__Task requirements__.
A verbatim copy of every entry is required.

(Stored data)
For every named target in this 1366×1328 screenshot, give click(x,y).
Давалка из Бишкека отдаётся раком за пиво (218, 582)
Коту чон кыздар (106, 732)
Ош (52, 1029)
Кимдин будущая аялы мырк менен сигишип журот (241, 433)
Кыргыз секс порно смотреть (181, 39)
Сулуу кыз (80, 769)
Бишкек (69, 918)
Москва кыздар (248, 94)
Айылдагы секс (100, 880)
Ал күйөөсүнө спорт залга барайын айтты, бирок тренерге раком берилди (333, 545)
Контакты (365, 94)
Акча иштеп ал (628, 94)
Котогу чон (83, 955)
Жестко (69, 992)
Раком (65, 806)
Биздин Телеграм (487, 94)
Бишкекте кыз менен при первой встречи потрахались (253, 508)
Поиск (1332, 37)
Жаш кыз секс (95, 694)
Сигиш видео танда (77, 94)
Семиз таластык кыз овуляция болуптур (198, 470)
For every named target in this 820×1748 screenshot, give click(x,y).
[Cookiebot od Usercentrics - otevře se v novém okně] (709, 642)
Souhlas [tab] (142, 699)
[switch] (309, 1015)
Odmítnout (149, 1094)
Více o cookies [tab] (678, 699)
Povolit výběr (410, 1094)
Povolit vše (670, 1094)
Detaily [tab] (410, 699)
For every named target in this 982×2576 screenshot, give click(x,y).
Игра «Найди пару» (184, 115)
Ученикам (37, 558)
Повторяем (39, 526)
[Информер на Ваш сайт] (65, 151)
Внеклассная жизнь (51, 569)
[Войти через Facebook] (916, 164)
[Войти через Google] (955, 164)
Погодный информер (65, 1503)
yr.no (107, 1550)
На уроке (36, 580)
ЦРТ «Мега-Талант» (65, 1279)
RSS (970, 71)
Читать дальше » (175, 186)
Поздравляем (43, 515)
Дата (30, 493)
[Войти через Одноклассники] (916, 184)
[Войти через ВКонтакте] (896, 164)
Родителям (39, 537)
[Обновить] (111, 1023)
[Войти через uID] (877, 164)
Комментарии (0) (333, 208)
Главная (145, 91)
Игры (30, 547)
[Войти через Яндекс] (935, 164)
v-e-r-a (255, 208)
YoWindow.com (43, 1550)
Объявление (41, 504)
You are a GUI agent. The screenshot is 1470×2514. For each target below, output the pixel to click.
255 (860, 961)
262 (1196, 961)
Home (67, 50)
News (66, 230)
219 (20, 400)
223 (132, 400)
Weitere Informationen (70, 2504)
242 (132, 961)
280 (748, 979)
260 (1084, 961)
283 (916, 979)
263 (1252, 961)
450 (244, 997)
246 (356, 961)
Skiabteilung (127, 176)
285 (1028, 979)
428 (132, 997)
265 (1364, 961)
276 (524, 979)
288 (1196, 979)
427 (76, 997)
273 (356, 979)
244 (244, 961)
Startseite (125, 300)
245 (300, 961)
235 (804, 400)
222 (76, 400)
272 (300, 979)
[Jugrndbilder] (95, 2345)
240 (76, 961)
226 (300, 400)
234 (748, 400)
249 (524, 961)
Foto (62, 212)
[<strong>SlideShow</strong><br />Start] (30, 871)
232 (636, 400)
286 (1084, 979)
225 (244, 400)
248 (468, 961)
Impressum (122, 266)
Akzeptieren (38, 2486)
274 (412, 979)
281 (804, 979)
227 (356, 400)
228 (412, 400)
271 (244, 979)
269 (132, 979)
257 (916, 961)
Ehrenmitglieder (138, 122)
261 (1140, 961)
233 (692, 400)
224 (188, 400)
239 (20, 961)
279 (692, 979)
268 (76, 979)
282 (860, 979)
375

__Solution__.
For every named target in this 1366×1328 screenshot, give click(x,y).
Давалка из Бишкека отдаётся раком за пиво (218, 582)
Коту чон кыздар (106, 732)
Ош (52, 1029)
Кимдин будущая аялы мырк менен сигишип журот (241, 433)
Кыргыз секс порно смотреть (181, 39)
Сулуу кыз (80, 769)
Бишкек (69, 918)
Москва кыздар (248, 94)
Айылдагы секс (100, 880)
Ал күйөөсүнө спорт залга барайын айтты, бирок тренерге раком берилди (333, 545)
Контакты (365, 94)
Акча иштеп ал (628, 94)
Котогу чон (83, 955)
Жестко (69, 992)
Раком (65, 806)
Биздин Телеграм (487, 94)
Бишкекте кыз менен при первой встречи потрахались (253, 508)
Поиск (1332, 37)
Жаш кыз секс (95, 694)
Сигиш видео танда (77, 94)
Семиз таластык кыз овуляция болуптур (198, 470)
For every named target in this 820×1748 screenshot, give click(x,y).
[Cookiebot od Usercentrics - otevře se v novém okně] (709, 642)
Souhlas [tab] (142, 699)
[switch] (309, 1015)
Odmítnout (149, 1094)
Více o cookies [tab] (678, 699)
Povolit výběr (410, 1094)
Povolit vše (670, 1094)
Detaily [tab] (410, 699)
For every named target in this 982×2576 screenshot, give click(x,y).
Игра «Найди пару» (184, 115)
Ученикам (37, 558)
Повторяем (39, 526)
[Информер на Ваш сайт] (65, 151)
Внеклассная жизнь (51, 569)
[Войти через Facebook] (916, 164)
[Войти через Google] (955, 164)
Погодный информер (65, 1503)
yr.no (107, 1550)
На уроке (36, 580)
ЦРТ «Мега-Талант» (65, 1279)
RSS (970, 71)
Читать дальше » (175, 186)
Поздравляем (43, 515)
Дата (30, 493)
[Войти через Одноклассники] (916, 184)
[Войти через ВКонтакте] (896, 164)
Родителям (39, 537)
[Обновить] (111, 1023)
[Войти через uID] (877, 164)
Комментарии (0) (333, 208)
Главная (145, 91)
Игры (30, 547)
[Войти через Яндекс] (935, 164)
v-e-r-a (255, 208)
YoWindow.com (43, 1550)
Объявление (41, 504)
You are a GUI agent. The screenshot is 1470×2514. For each target below, output the pixel to click.
255 (860, 961)
262 (1196, 961)
Home (67, 50)
News (66, 230)
219 (20, 400)
223 (132, 400)
Weitere Informationen (70, 2504)
242 (132, 961)
280 (748, 979)
260 (1084, 961)
283 (916, 979)
263 (1252, 961)
450 (244, 997)
246 (356, 961)
Skiabteilung (127, 176)
285 (1028, 979)
428 (132, 997)
265 (1364, 961)
276 (524, 979)
288 (1196, 979)
427 (76, 997)
273 (356, 979)
244 (244, 961)
Startseite (125, 300)
245 (300, 961)
235 (804, 400)
222 (76, 400)
272 (300, 979)
[Jugrndbilder] (95, 2345)
240 (76, 961)
226 (300, 400)
234 (748, 400)
249 (524, 961)
Foto (62, 212)
[<strong>SlideShow</strong><br />Start] (30, 871)
232 (636, 400)
286 (1084, 979)
225 (244, 400)
248 (468, 961)
Impressum (122, 266)
Akzeptieren (38, 2486)
274 (412, 979)
281 (804, 979)
227 (356, 400)
228 (412, 400)
271 (244, 979)
269 (132, 979)
257 (916, 961)
Ehrenmitglieder (138, 122)
261 (1140, 961)
233 (692, 400)
224 (188, 400)
239 (20, 961)
279 (692, 979)
268 (76, 979)
282 (860, 979)
375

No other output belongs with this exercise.